| Goal of the exercise |
Only an exact copy of the lines beginning at the one that contains "Instruction: Click comment" and ending at the last line of the records below counts as the answer.

——

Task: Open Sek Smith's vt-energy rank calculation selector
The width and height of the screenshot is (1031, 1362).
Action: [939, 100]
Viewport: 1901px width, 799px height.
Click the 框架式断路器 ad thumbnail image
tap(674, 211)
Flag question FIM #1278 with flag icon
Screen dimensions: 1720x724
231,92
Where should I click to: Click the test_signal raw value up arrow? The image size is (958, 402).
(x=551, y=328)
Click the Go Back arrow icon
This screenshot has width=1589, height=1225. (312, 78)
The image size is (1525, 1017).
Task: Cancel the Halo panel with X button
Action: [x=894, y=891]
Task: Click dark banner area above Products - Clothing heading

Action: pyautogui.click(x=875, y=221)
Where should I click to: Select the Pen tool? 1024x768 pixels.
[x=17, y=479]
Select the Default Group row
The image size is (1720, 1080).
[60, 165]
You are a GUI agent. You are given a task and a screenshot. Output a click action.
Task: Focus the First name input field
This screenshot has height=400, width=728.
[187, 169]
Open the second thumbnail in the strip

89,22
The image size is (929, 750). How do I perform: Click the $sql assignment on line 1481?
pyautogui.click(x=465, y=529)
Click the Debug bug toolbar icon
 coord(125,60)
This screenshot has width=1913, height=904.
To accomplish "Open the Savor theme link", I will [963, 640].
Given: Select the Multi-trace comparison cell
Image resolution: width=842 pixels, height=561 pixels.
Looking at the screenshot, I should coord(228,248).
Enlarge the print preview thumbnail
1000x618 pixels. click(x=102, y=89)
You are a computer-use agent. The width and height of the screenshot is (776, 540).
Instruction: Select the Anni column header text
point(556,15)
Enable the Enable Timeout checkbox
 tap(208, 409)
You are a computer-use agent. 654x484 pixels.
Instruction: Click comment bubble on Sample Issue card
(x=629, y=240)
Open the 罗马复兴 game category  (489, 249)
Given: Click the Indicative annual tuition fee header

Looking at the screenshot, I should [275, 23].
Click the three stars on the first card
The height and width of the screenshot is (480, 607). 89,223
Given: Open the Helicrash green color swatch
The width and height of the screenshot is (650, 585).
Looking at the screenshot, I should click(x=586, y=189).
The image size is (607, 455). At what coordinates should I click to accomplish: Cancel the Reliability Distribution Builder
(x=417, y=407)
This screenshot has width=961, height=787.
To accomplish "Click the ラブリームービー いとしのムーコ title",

——

| Response box |
Instruction: Click comment bubble on Sample Issue card
(x=629, y=240)
Open the 罗马复兴 game category  (489, 249)
Given: Click the Indicative annual tuition fee header

Looking at the screenshot, I should [275, 23].
Click the three stars on the first card
The height and width of the screenshot is (480, 607). 89,223
Given: Open the Helicrash green color swatch
The width and height of the screenshot is (650, 585).
Looking at the screenshot, I should click(x=586, y=189).
The image size is (607, 455). At what coordinates should I click to accomplish: Cancel the Reliability Distribution Builder
(x=417, y=407)
This screenshot has width=961, height=787.
To accomplish "Click the ラブリームービー いとしのムーコ title",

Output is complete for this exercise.